Is it likely that the number of people found to be affected will go up?
“Post-attack assessment of impacted systems and customers is always challenging; while modern targeted attack protection and threat response systems can enable a much more precise estimate of the impact, it’s likely that full investigation and disclosure will take weeks to months more to complete”
Tips for what customers should do?
“In the short-term, consumers can take immediate defensive actions by placing a ‘fraud lock’ or ‘credit freeze’ on their credit records; that would mitigate the financial aspects of identity theft. In the longer term, customers and employees should urge all organizations to preemptively invest in targeted attack protection and threat response systems”
Other thoughts?
“Notification of impacted consumers and sponsorship of appropriate protection is a clear priority. Cyberattacks’ most expensive aspect isn’t cleanup; it’s brand damage. Restoring consumer confidence is paramount. To that end, subsequent disclosure of the attack source and implementation of new, modern targeted attack protection and threat response systems to prevent recurrence are also good steps to take, quickly.”

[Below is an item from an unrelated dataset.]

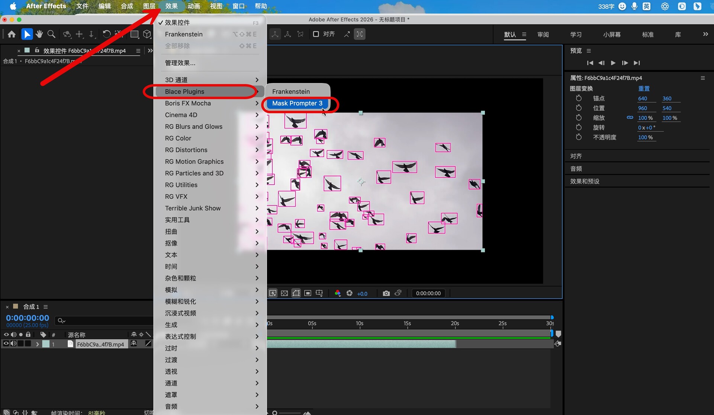Image resolution: width=714 pixels, height=415 pixels.
Task: Select the Rectangle shape tool
Action: [x=134, y=34]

Pat Clawson, CEO of Blancco Technology Group :
“The cyber-attack on several of Carphone Warehouse’s websites is a glaring reminder of the vulnerability of customer data in a world where there’s no shortage of data and cybercrime has become a daily reality. What’s most troubling, however, is how vague the company was in describing the nature of the breach – calling it a “sophisticated cyber-attack.” There’s no indication of how the attack occurred or where the vulnerability within the company’s IT infrastructure was.
Was the security breach a malicious attack by someone on the inside? How is data monitored by the company? Does the company use any software to permanently erase data from all of its servers, networks, hard drives, virtual environments and devices? Or does it rely on simple deletion-command programs? These are all questions that Carphone Warehouse should be asking right now and looking at how it can learn from its mistakes down the road. In the next few days, the company needs to be as transparent and humble about acknowledging its mistakes and the actual root cause of the attack itself. That’s the only way the 90,000 customers who were affected will be willing to stay on as loyal customers.”
Paul Stokes, COO of Wynyard Group :
“This attack is another warning that even the largest and most complex systems can be exposed to cyber breaches. Businesses need to wake up to the fact that cyber-criminals’ sophisticated practices have rendered traditional perimeter defences, including proxy, firewall, VPN, antivirus and malware tools, inadequate to protect against attacks. To effectively protect themselves against this type of breach in the future, businesses need to adopt a new approach to cyber security – one that takes advantage of big data and smart algorithms to allow them to detect small anomalies before they become big problems.
“With mathematical machine learning and anomaly-detection capability, new information-driven cyber intelligence tools are designed to allow businesses to identify previously unknown, security-relevant patterns in an ongoing and timely manner. This helps businesses identify high-risk cyber threats and vulnerable areas early on in order to manage them more effectively.”